Tool discovery (async ToolProvider)

You’re shipping an agent whose tool catalog lives behind a network call — Rube, Composio, an MCP registry, a per-tenant policy service. The list isn’t known at startup, and refetching every iteration would burn money. The right shape: a custom ToolProvider whose list(ctx) returns a Promise<Tool[]>, caches behind a TTL, and honors the agent’s AbortSignal.

The contract — sync OR async, framework picks the fast path

ToolProvider.list(ctx) may return EITHER readonly Tool[] OR Promise<readonly Tool[]>. The agent runtime checks which before awaiting, so sync providers (staticTools, gatedTools, skillScopedTools — the 99% case) pay zero microtask overhead:

// Inside the agent's hot path
const result = toolProvider.list(ctx);
const visibleTools = result instanceof Promise ? await result : result;

This is the v2.11.6 type widening. Sync providers run identically to v2.11.5. Async providers — the discovery-style use case — pay the await cost only when they actually need it.

What `ctx` carries

interface ToolDispatchContext {
  readonly iteration: number;
  readonly activeSkillId?: string;
  readonly identity?: {
    readonly tenant?: string;
    readonly principal?: string;
    readonly conversationId: string;
  };
  readonly signal?: AbortSignal;  // ← propagated from agent.run({ env: { signal } })
}

signal is the v2.11.6 addition. Async providers MUST honor it — when the agent run is cancelled, an in-flight catalog fetch should abort instead of holding the run open. Sync providers can ignore it.

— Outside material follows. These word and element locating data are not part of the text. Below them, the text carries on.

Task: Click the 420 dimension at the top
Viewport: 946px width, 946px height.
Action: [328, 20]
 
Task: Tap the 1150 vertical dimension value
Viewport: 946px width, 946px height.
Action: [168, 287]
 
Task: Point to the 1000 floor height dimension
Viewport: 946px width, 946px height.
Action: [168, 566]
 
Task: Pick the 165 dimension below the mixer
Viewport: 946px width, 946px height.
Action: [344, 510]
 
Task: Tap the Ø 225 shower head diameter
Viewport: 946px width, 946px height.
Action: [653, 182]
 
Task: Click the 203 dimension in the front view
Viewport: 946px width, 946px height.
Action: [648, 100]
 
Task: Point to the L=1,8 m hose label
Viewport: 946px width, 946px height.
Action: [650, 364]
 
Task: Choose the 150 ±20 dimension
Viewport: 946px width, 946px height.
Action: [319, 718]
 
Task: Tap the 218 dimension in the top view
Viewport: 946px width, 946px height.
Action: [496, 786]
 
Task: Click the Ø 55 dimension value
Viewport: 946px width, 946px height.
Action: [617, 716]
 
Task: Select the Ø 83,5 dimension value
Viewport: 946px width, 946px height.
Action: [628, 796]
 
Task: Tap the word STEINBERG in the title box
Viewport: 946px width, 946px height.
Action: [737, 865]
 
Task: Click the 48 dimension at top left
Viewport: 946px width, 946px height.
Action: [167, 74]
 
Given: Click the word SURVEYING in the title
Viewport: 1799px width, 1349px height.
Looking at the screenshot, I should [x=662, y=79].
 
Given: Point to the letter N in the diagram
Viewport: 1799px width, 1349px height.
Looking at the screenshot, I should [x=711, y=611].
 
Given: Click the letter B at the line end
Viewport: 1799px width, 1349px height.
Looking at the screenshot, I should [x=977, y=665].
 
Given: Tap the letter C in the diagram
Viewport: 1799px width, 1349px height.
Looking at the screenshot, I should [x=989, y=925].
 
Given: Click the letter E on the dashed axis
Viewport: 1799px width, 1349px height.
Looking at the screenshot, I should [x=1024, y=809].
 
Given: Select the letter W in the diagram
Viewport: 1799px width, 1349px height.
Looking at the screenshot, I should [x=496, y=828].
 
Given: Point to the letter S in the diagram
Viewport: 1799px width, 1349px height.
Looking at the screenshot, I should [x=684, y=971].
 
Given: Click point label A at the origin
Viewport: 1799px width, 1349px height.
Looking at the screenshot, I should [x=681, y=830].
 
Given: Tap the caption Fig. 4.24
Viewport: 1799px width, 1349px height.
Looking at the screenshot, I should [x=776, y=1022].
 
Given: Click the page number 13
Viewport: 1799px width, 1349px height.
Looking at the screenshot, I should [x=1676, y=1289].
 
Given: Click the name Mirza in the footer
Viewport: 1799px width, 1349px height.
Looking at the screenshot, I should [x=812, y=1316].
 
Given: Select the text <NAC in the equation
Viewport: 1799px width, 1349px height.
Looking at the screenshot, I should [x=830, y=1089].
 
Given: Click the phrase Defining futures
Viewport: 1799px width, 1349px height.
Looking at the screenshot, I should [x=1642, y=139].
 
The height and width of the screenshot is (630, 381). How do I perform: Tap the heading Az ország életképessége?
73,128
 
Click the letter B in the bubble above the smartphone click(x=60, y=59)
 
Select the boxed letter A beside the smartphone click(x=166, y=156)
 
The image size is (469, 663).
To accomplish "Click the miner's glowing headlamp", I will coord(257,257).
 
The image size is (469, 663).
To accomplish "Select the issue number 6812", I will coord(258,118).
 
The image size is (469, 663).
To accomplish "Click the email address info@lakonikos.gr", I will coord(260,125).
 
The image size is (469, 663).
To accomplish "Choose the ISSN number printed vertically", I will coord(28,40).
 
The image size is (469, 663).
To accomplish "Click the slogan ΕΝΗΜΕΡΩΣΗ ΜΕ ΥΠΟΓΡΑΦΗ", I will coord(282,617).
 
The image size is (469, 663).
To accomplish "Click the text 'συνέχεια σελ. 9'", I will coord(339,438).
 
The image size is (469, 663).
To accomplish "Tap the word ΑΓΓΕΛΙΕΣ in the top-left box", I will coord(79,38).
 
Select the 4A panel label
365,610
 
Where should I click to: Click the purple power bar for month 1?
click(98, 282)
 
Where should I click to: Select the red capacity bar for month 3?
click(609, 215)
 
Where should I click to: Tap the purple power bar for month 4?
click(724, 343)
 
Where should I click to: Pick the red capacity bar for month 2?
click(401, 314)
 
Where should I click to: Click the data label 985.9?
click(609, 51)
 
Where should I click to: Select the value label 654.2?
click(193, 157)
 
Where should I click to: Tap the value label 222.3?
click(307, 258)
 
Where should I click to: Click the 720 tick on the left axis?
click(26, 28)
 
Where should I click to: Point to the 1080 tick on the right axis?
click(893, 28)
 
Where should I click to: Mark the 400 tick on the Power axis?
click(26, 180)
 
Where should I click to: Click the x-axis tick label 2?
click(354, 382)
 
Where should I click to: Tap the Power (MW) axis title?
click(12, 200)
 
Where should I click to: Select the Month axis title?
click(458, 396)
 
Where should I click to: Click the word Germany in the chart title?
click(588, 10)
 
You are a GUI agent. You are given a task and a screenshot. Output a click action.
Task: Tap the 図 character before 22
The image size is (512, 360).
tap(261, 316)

A worked example — `discoveryProvider` over a generic `ToolHub`

The minimal hub interface — your real adapter wraps an HTTP / RPC / SDK client:

/** Minimal interface a hub adapter exposes. Real adapters wrap an
 *  HTTP / RPC / SDK client — this interface is what discoveryProvider
 *  needs from any of them. */
interface ToolHub {
  /** Fetch the current tool catalog. May reject (network / auth). */
  fetchCatalog(opts: { signal?: AbortSignal }): Promise<readonly Tool[]>;
}

The provider — TTL cache + signal propagation + stable id for telemetry:

/**
 * Discovery-style ToolProvider over a ToolHub.
 *
 *   • Returns `Promise<Tool[]>` (async path; agent awaits).
 *   • TTL-caches the result so repeated iterations don't re-fetch.
 *   • Honors `ctx.signal` so the agent's AbortController cancels the
 *     in-flight discovery instead of holding the run open.
 *   • Sets `id` so observability / `discovery_failed` events route
 *     to the right adapter.
 */
function discoveryProvider(opts: {
  hub: ToolHub;
  ttlMs: number;
  id?: string;
}): ToolProvider {
  let cache: { tools: readonly Tool[]; expiresAt: number } | undefined;
  return {
    id: opts.id ?? 'discovery',
    async list(ctx: ToolDispatchContext): Promise<readonly Tool[]> {
      const now = Date.now();
      if (cache && cache.expiresAt > now) return cache.tools;
      const tools = await opts.hub.fetchCatalog({
        ...(ctx.signal && { signal: ctx.signal }),
      });
      cache = { tools, expiresAt: now + opts.ttlMs };
      return tools;
    },
  };
}

Wire it like any other provider:

const agent = Agent.create({ provider: llm, model: 'claude-sonnet-4-5-20250929' })
  .system('You help users via the dynamic tool catalog.')
  .toolProvider(discoveryProvider({ hub: rubeAdapter, ttlMs: 60_000, id: 'rube' }))
  .build();

Everything else — composition with gatedTools, permission checks, skill activation — works unchanged. gatedTools(asyncInner, predicate) correctly returns a Promise<Tool[]> when its inner is async; the dynamic-check pattern propagates through the chain.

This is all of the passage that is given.